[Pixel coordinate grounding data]
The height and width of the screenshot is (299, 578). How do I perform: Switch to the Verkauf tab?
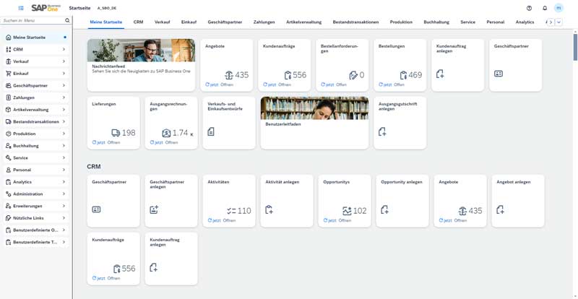pyautogui.click(x=163, y=22)

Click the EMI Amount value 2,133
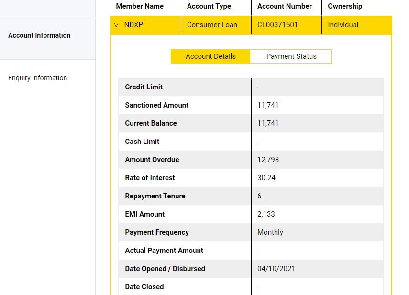(266, 214)
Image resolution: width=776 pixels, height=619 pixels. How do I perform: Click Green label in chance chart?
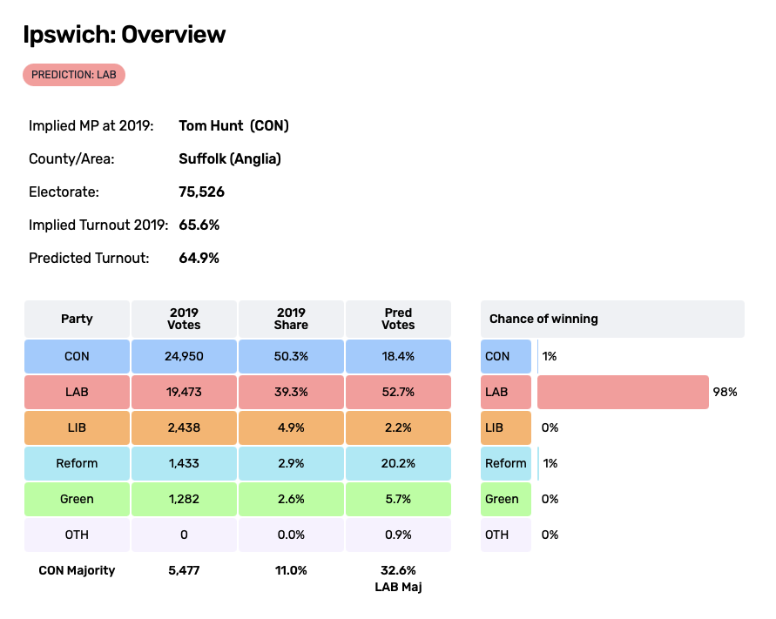point(503,499)
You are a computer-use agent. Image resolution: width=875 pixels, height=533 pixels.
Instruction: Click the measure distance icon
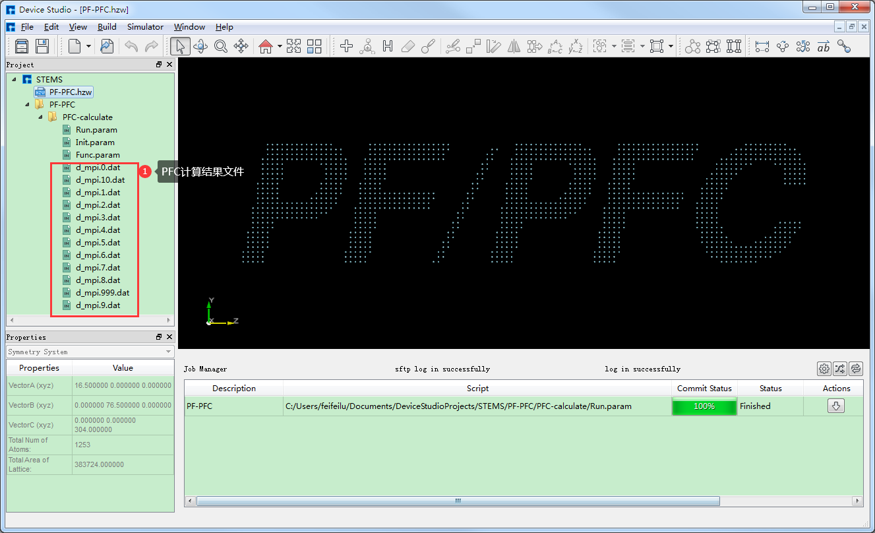[762, 46]
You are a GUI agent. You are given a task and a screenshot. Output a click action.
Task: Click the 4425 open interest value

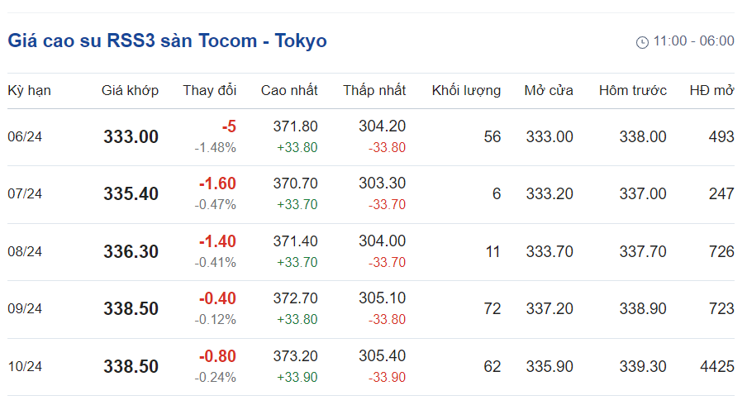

- [EXERCISE DIRECTIONS]:
Report all lines of the data that include the word "agent".

- [SOLUTION TO THE PROBLEM]:
You are a computer-use agent. Image resolution: width=875 pixels, height=533 pixels.
You are a GUI agent. You are given a task and a screenshot. Output a click action.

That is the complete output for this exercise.